Pretty dumb to buy a bunch of new 250 million dollar airplanes?  Or ballet a fark?  Doesn't that dude have like a trillion dollars?  Freaking stingy biatch has more money than most religions and he's buying busted ass used planes.  Give me a trillion dollars, my company would have a fleet of solid gold concords delivering shiat by the end of the week.  Baller.


i.pinimg.comView Full Size

Thrifty AND baller
 
2020-09-22 10:18:31 AM  
upload.wikimedia.orgView Full Size
 
M-G
2020-09-22 10:34:03 AM  
From the headline, you'd think Amazon was converting the old AA and Delta mad dog fleets...
 
2020-09-22 12:09:05 PM  
cirby:

Sure, they could buy a new 787 - for $250 million. Which would be pretty dumb, financially. Instead, they buy the older jets from the companies that are buying newer, more-efficient models, and let the airlines get much more good from the higher-efficiency jets on much higher usage.

A huge missed point here is that there is no 787 freighter. There is no conversion program for it either. The 767 is the only game in town for that size of freighter.
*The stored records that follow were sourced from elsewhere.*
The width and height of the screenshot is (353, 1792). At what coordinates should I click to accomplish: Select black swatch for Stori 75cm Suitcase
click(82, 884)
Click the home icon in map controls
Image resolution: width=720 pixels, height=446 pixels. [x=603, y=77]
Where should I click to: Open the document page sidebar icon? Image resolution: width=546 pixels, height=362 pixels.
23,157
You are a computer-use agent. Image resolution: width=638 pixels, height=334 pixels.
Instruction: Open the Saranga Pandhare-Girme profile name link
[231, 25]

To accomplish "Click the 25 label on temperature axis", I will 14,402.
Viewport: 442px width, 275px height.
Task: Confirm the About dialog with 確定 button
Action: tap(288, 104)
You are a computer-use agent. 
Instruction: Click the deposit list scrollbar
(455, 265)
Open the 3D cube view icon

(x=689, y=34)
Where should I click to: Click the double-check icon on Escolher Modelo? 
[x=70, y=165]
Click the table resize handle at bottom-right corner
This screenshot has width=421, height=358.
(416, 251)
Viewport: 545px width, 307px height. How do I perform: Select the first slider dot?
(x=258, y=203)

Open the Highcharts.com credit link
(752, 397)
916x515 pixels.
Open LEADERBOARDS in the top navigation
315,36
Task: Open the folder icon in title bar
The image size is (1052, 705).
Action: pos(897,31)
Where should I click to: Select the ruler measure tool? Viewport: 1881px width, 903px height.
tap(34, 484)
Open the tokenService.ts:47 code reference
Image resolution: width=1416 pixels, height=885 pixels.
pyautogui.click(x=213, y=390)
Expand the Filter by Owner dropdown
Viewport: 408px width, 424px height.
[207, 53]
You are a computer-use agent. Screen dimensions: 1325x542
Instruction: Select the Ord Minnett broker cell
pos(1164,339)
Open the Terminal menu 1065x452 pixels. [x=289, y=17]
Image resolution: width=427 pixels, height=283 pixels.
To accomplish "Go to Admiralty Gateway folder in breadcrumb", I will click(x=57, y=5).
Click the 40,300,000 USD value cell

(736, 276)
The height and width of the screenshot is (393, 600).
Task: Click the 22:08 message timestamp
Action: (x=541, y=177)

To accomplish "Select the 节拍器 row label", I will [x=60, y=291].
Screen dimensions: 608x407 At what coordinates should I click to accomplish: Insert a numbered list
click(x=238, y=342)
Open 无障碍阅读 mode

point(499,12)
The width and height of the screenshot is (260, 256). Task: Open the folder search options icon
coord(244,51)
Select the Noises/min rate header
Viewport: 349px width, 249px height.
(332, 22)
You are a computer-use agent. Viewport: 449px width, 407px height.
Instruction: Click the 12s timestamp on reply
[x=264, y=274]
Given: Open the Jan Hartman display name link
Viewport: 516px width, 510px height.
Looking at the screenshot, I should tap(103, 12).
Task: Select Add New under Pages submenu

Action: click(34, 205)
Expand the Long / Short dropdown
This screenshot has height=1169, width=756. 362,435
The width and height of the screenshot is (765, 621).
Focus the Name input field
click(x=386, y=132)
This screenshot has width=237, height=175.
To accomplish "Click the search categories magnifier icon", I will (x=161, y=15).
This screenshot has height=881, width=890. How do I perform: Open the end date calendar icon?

A330 freighter conversions are at a trickle and a much larger aircraft. 777 is only available as a new build freighter and is built for heavy loads hauled intercontinentally, so on Amazon's routes its hauling dead weight.

767-300s are not the bleeding edge economy wise, but the difference on the short routes Amazon flies them on combined with high cycle life (meaning fewer replacement aircraft need to be built) makes up for inefficiency.
 
2020-09-22 12:18:38 PM  
Yesterday's modern non-polluting fuel sippers are now today's gas guzzling polluters. It's normal for the goal posts to be moved with technology. It's also normal for old airplanes to move down to the cargo ranks.

Nobody forced that to happen.
 
2020-09-22 12:21:05 PM  
PadreScout:

Pretty dumb to buy a bunch of new 250 million dollar airplanes?  Or ballet a fark? Doesn't that dude have like a trillion dollars?  Freaking stingy biatch has more money than most religions and he's buying busted ass used planes.  Give me a trillion dollars, my company would have a fleet of solid gold concords delivering shiat by the end of the week.  Baller.

Fark user imageView Full Size
 
2020-09-22 2:29:02 PM  
Did the cargo companies retire even older aircraft? If so, them buying these is still helping as even old, even more polluting aircraft are taken out of operation.
 
2020-09-22 4:08:30 PM  

M-G: From the headline, you'd think Amazon was converting the old AA and Delta mad dog fleets...


Shhhh. Fark is not my personal fetish site.
 
2020-09-22 4:36:05 PM  
Fark user imageView Full Size
 
2020-09-22 9:15:17 PM  

Autoerotic Defenestration: Pretty dumb to buy a bunch of new 250 million dollar airplanes? Or ballet a fark? Doesn't that dude have like a trillion dollars? Freaking stingy biatch has more money than most religions and he's buying busted ass used planes. Give me a trillion dollars, my company would have a fleet of solid gold concords delivering shiat by the end


LOL, yeah.   I learned my lesson about posting on my phone without being very careful.


Translate that to "Baller as fark" unless Ballet is cooler - which it very well may be.